Pour une fois ce n'est pas le lapin qui va sortir du chapeau du magicien, mais l'électeur qui va sortir du chapeau magique de l'élu.
La réforme territoriale qui redessine les territoires va réunir les territoires de plusieurs cantons pour faire de plus grands territoires dans les campagnes et peut-être de plus petits territoires dans les villes... Le but du jeu étant d'égaliser un peu la dimension démographique des territoires cantonaux ; pourquoi pas ? ça fleure la justice... Tout en accentuant l'inégalité de leurs superficies.
Deux fois moins de cantons, mais avec le même nombre d'élus par paires mixtes sur chaque territoire cantonal, ça préserve l'élite politique du choix cornélien des éliminés d'avant premier tour. Tout au plus les élus remplaçants seraient punis s'ils devaient disparaître ; mais au vu de l'importance et du rôle qu'on leur a fait jouer, aucun séisme n'est à craindre dans le paysage politique.
Les cantons sont faits de communes, les communautés de communes sont aussi faites de communes, les circonscriptions législatives sont faites des communes faisant cantons... Les couches du feuilletage électoral ne sont guère indépendantes et l'assemblage n'a rien d'anodin quand derrière le puzzle territorial se joue la domination d'une influence politique.
Aujourd'hui le pouvoir central décide de diminuer le nombre des cantons ; demain automatiquement le périmètre des communautés de communes va changer face au nouveau découpage cantonal quand on va ressortir le même refrain qui présidait à leur conception, trop petit territoire ne saurait se suffire ! Et c'est d'autant plus vrai qu'on a pris soin d'en déménager les activités publiques ou privées pour s'assurer que la pauvreté l'asphyxie. L'union de deux misères n'assurant pas nécessairement la richesse, il est plus que probable que les les grands, gros et gras territoires urbains s'accordent pour prendre à leurs marges les miettes intéressantes des territoires perdus pour y loger leurs pauvres à l'abri des regards envieux de la réussite urbaine. La ruralité, fut-elle nouvelle, n'est jamais que la variable d'ajustement des ambitions urbaines.

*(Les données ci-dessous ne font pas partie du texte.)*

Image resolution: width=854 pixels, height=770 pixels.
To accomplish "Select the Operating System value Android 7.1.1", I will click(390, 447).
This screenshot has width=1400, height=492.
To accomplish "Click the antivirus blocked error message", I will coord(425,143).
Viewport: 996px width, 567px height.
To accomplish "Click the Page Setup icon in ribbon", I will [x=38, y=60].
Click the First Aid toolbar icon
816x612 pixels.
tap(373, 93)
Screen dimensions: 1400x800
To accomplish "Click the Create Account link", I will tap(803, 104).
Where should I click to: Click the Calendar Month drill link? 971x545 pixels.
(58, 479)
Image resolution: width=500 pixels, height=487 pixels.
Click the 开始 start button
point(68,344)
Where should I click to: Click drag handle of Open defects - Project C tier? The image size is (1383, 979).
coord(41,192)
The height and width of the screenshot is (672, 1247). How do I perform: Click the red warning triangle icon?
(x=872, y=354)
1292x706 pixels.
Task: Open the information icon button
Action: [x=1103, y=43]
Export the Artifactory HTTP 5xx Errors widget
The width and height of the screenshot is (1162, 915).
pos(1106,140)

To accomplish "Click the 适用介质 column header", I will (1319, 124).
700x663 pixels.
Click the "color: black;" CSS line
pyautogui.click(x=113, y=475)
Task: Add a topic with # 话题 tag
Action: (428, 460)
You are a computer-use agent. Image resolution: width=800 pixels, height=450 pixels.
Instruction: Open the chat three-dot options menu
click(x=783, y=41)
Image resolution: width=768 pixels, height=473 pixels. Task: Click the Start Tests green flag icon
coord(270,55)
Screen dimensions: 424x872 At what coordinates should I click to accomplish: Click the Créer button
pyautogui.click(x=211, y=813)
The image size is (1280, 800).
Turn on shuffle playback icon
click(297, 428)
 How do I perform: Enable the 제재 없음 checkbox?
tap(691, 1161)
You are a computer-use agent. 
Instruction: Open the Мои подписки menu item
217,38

Dans tous les cas de figure, tout est fait pour que les enjeux du redécoupage territorial (avec la fin des communes et des départements en ligne de mire) soient ignorés des électeurs des municipales. Ne serait-il pas intéressant malgré tout d'en savoir plus pour juger de la capacité relative à mettre en oeuvre un développement territorial juste et harmonieux des futurs élus dans tel ou tel espace territorial ? A moins qu'ils ne soient promis qu'à la gestion de cimetières devenus trop grands, auquel cas n'importe quel pilier de comptoir peut faire l'affaire.
Si l'enjeu n'était que d'assurer la désignation de tel ou tel en préparant la composition de l'électorat adéquat à la réalisation du résultat attendu, on pourrait continuer de parler de charcutage ou de cuisine électorale.
Ce qui se joue aujourd'hui va bien au-delà de la satisfaction de quelques ambitions personnelles ; c'est du remodelage des états rétrécis engagé depuis le traité de Maastricht avec la migration des pouvoirs vers des technostructures de plus en plus étrangères aux représentations démocratiques des citoyens qui est en perspective.
Les premiers frémissements d'une remise en cause de telles perspectives peuvent poindre ici ou là, de la légitimité démocratique des commissaires européens ou de celle des Agences Régionales de Santé...
C'est au souffle populaire d'entretenir cette braise et de reprendre la main en cuisine et de prendre sa place à table sans rester confiné au service de recettes qui ne sont pas les siennes.